They are concerned over how the social-economic problems will be prioritized and resolved. The program suggests a centralized, budget variant.
On May 17 people in 22 communities in Syunik, Tavush and Lori regions will vote at the referendum.
At the Media Center initiated panel discussion in Shinuhayr village, Syunik, Ashot Galoyan, Head of Local Self-Government Department at the Ministry of Territorial Administration and Emergency Situations, said the consolidation does not imply relocation since it concerns only the change of the governance model of local authorities and centralization of financial resources. There will be a consolidation of community administrations.
“Eventually, we’ll have a single community head, council and budget. There will be appointed village heads in all communities. The array of services will be the same and people will not be affected. Moreover, services will increase. There will be terminals providing services to locals,” Galoyan commented.
From a perspective of rational spending and governing efficiency, Syunik Regional Council representative Seyran Avetisyan (Head of Department of Local Authorities and Executive Boards at regional council) believes the consolidation to be important.
“In terms of economy and administration, the regional council is directly related to the activities of local government. The funding villages now have is not sufficient to address issues,” Avetisyan said.
“The consolidation is important for staff policy as well as there is a lack of staff in villages right now. By a unified administration the staff policy will become more efficient,” Avetisyan believes.
An EU-funded needs assessment will be conducted in communities, the council and ministry representatives told the Media Center. The overall funding allocated to addressing issues in the villages to be consolidated makes three million Euros.
Smbat Yeremyan, Shinuhayr village head, said the process will lead to the consolidation of administrations and not villages.
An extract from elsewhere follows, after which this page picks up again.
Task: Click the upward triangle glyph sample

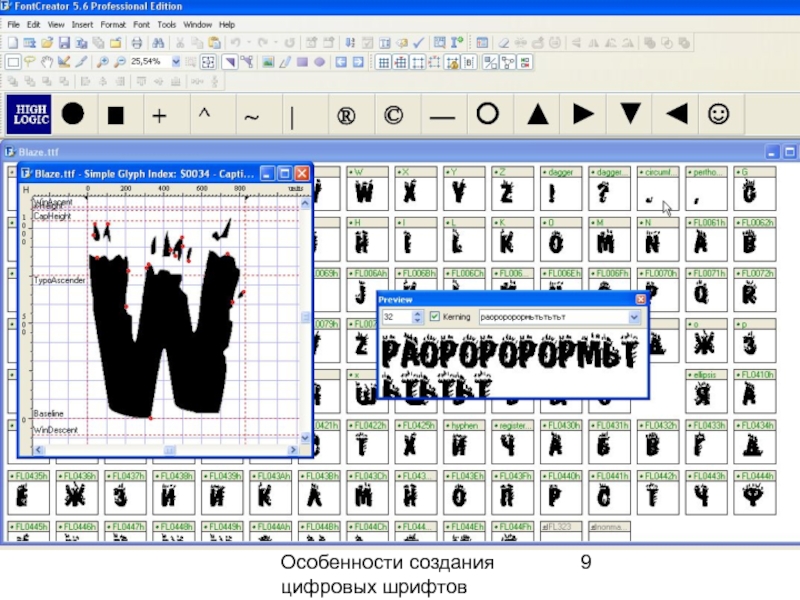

“The territorial administration will be unified, with Shinuhayr as a center. Though some positions will be cut, new job openings for more required professions will be available. At first locals feared they might have to go to the center every time they need a reference, but then it turned out nothing of the kind will be. I also welcome the program and investments by the EU,” Yeremyan said.
Marat Gerasimyan, Head of Halidzor Village, believes the program is a jump to a more efficient administration system. “It will bring about investments and new services.”
Martiros Grigoryan, Head of Khot Village, hopes better new tools will be developed to distribute financial resources equally between villages.
“New services, new kindergartens. Problems must be solved, the birth rate must increase, the young must stay in villages, jobs must be created, and people must cultivate the ground. It will enhance the development of villages, at least we hope,” Grigoryan said.